The state inspector general's office has been meeting with education department officials and state lawmakers to determine if charter schools contracting with private management companies are required to adhere to state competitive-public-bidding laws.

"The question is whether or not charter schools are subject to the same procurement rules as regular schools," said Fran Brown, the first assistant inspector general. She added that, with no explicit exemption written on the books, her office has always considered charter schools subject to such laws.

The state board of education reviews and approves state charters for the publicly funded independent schools. The schools, which operate free of local school boards' control and do not have to adhere to most state education regulations, were first allowed under the Education Reform Act of 1993. Some 24 such schools are up and running in the state, and the state school board last month approved eight new charters--including four that are privately managed.

Bidding Practices

Under competitive-bidding laws, according to the inspector general's office, local school officials are required to solicit three price quotes for supplies and services between $1,000 and $10,000 and must advertise and solicit competitive sealed bids for any contract over $10,000. Charter school management contracts often amount to more than $100,000, according to the state. Officials choose bids based on price and how well the provider meets a particular need.

Ms. Brown would not speculate on whether or how officials' discussions could affect all nine of the Bay State's privately managed charter schools. Sabis Educational Systems Inc., Beacon Management Inc., the Edison Project, and Advantage Schools Inc. have opened or are planning to open charter schools in Massachusetts.

But Scott Hamilton, the state's deputy education commissioner, said it appears that public-bidding laws do not apply to charter schools.

"We suspect that the law at issue does not apply," he said. "Procurement is for municipal agencies. Charter schools are a state entity."

To err on the safe side, however, Mr. Hamilton is advising the newest charter schools to begin the bidding process.

In addition to the potential bidding problems, some charters have been singled out for potential conflicts of interest.

Advantage Schools, for example, a private company that will manage two charter schools scheduled to open in the fall, has been cited because its president, Steven F. Wilson, worked with former Republican Gov. William F. Weld to help write the state's charter school law.

One critic, state Sen.
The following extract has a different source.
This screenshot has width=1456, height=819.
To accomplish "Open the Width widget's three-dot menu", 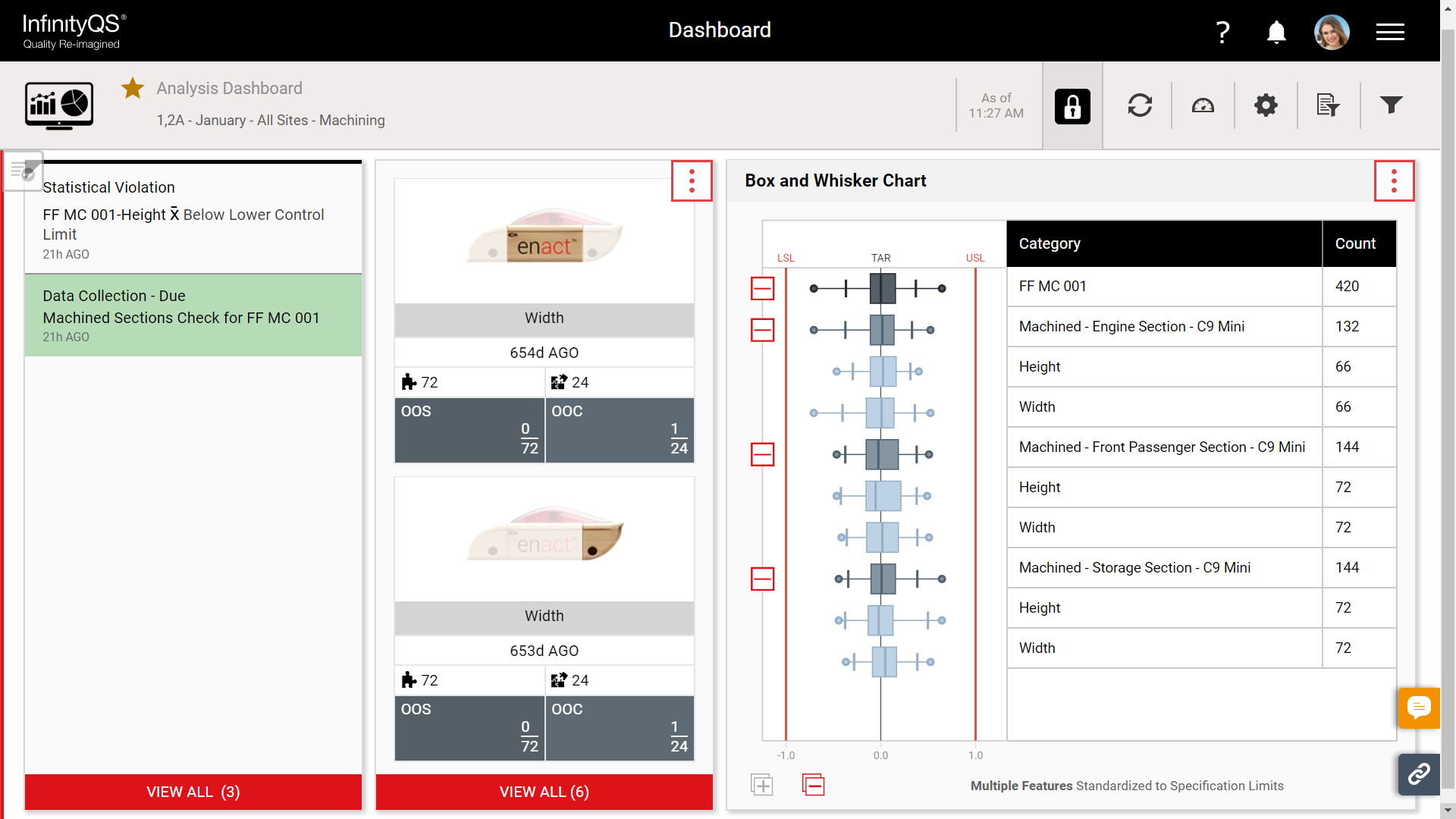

Marc R. Pacheco, introduced a bill last month that would bar for-profit companies from managing charter schools.

"The [charter school] system is not being monitored," said Sen. Pacheco, a Democrat. "The potential for corruption and abuse is there. We need to close the loophole that allows for-profit companies to run public schools."

Mr. Hamilton of the education department countered that Mr. Pacheco and other charter school naysayers "represent a rather vicious backlash against the stalwart support and success of charter schools from defenders of the status quo."